* _Description of the task_: Go through the following data and transcribe exactly the stretch of lines from the one holding "For every named" to the one holding "[tabpanel] (150, 544)", both included.

* _Data listing_:
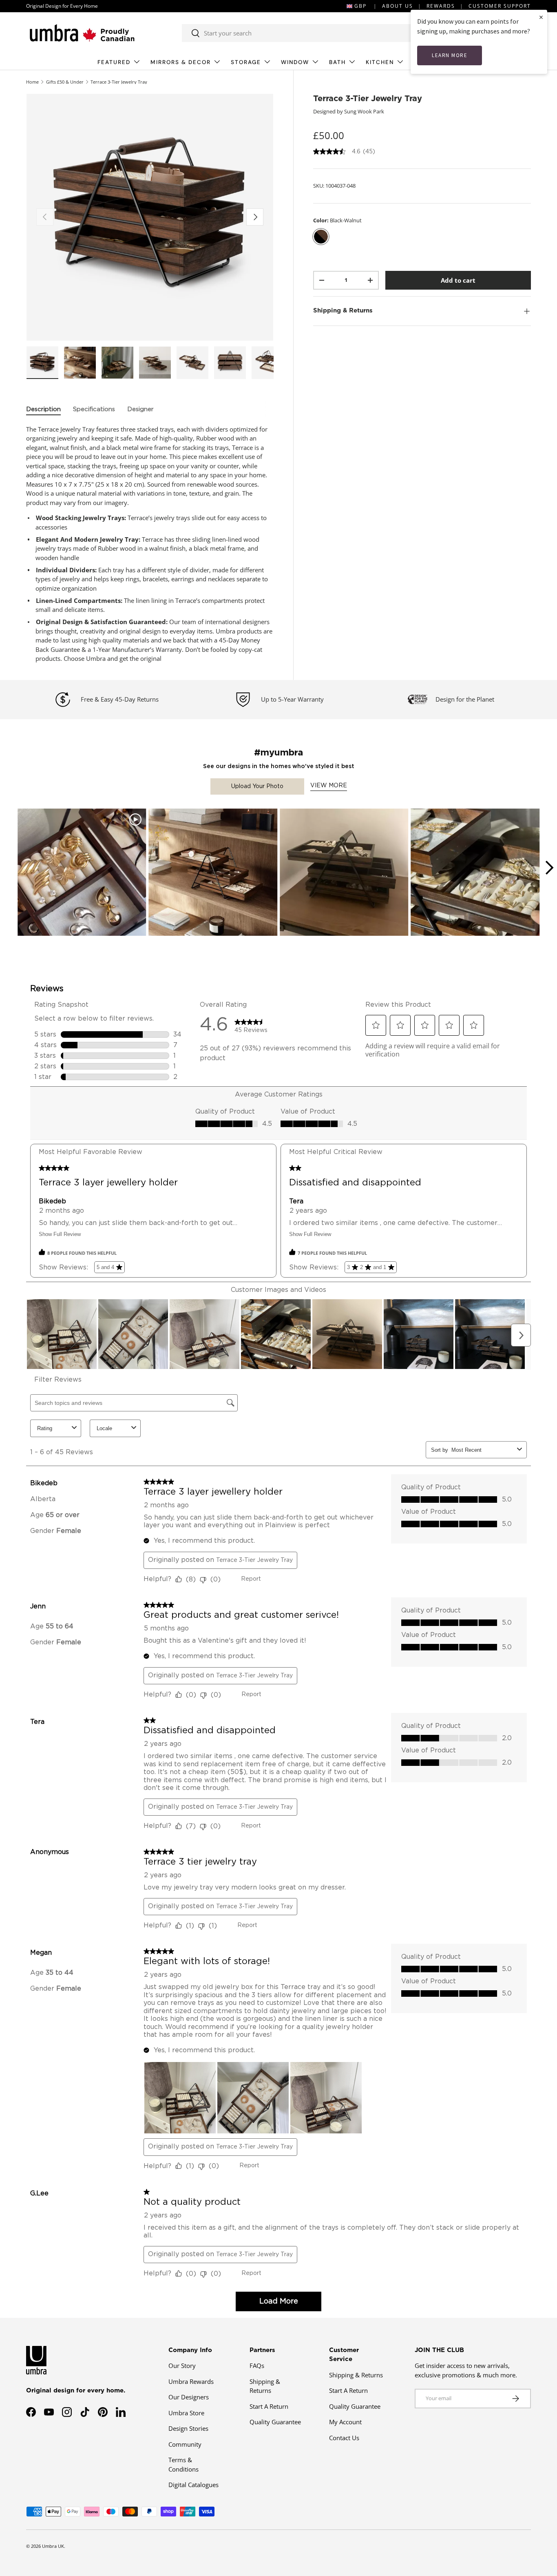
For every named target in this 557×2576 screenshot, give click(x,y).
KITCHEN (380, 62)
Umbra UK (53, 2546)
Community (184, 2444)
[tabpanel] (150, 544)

* * *

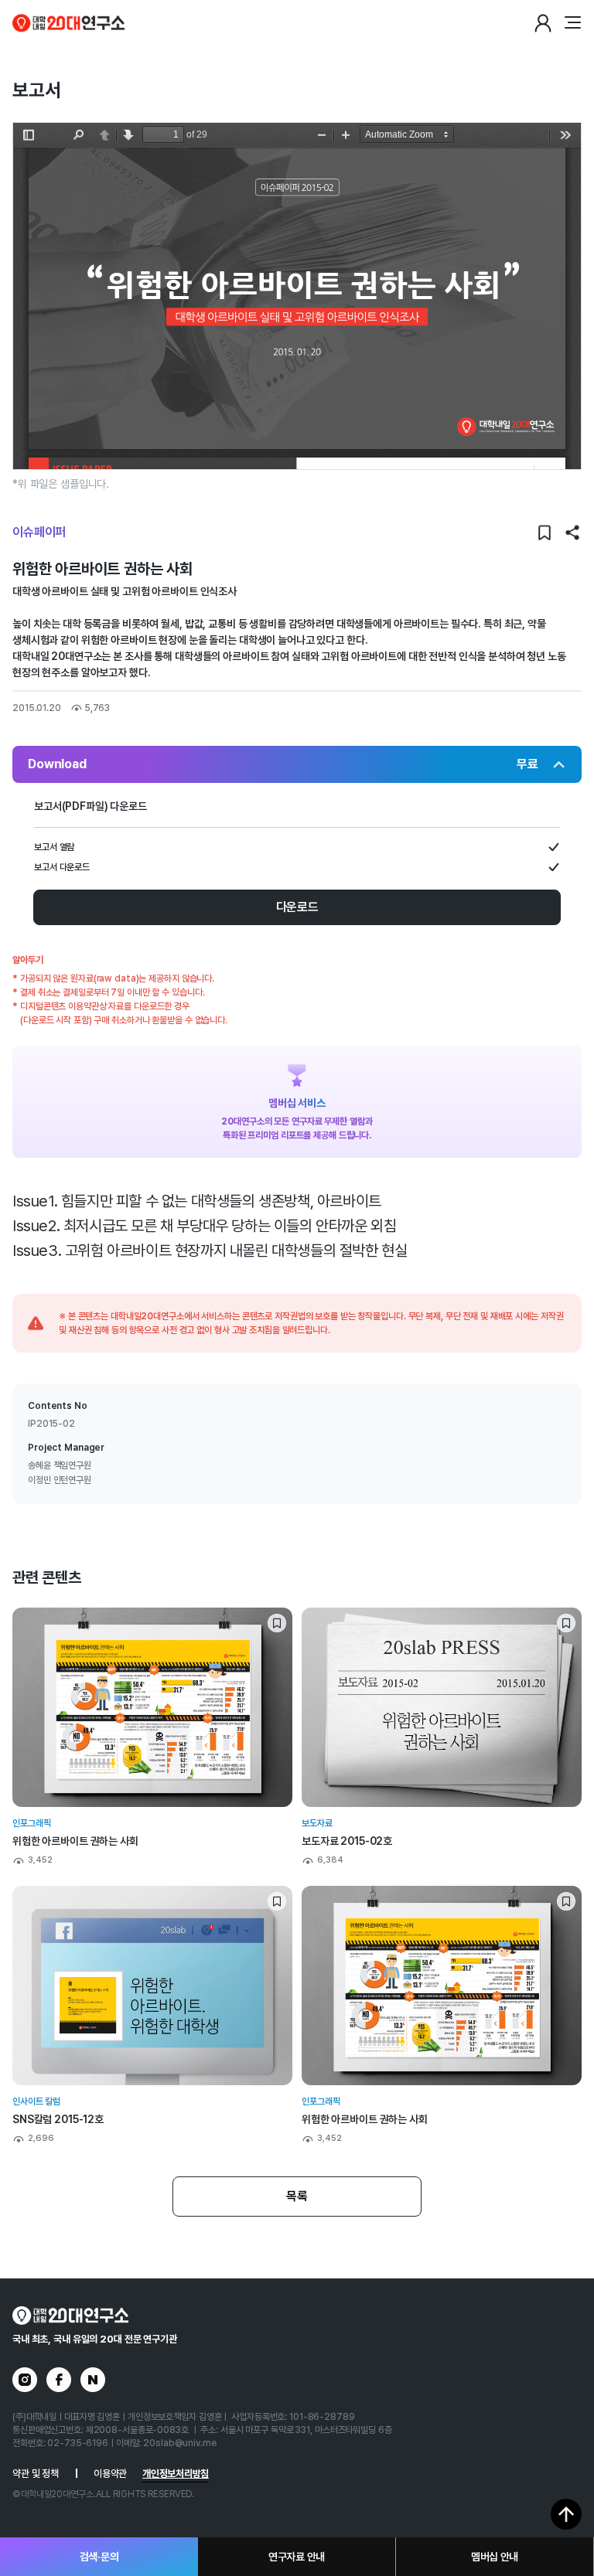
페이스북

* _Answer below_:
For every named target in this 557×2576 screenshot, give click(x,y).
KITCHEN (380, 62)
Umbra UK (53, 2546)
Community (184, 2444)
[tabpanel] (150, 544)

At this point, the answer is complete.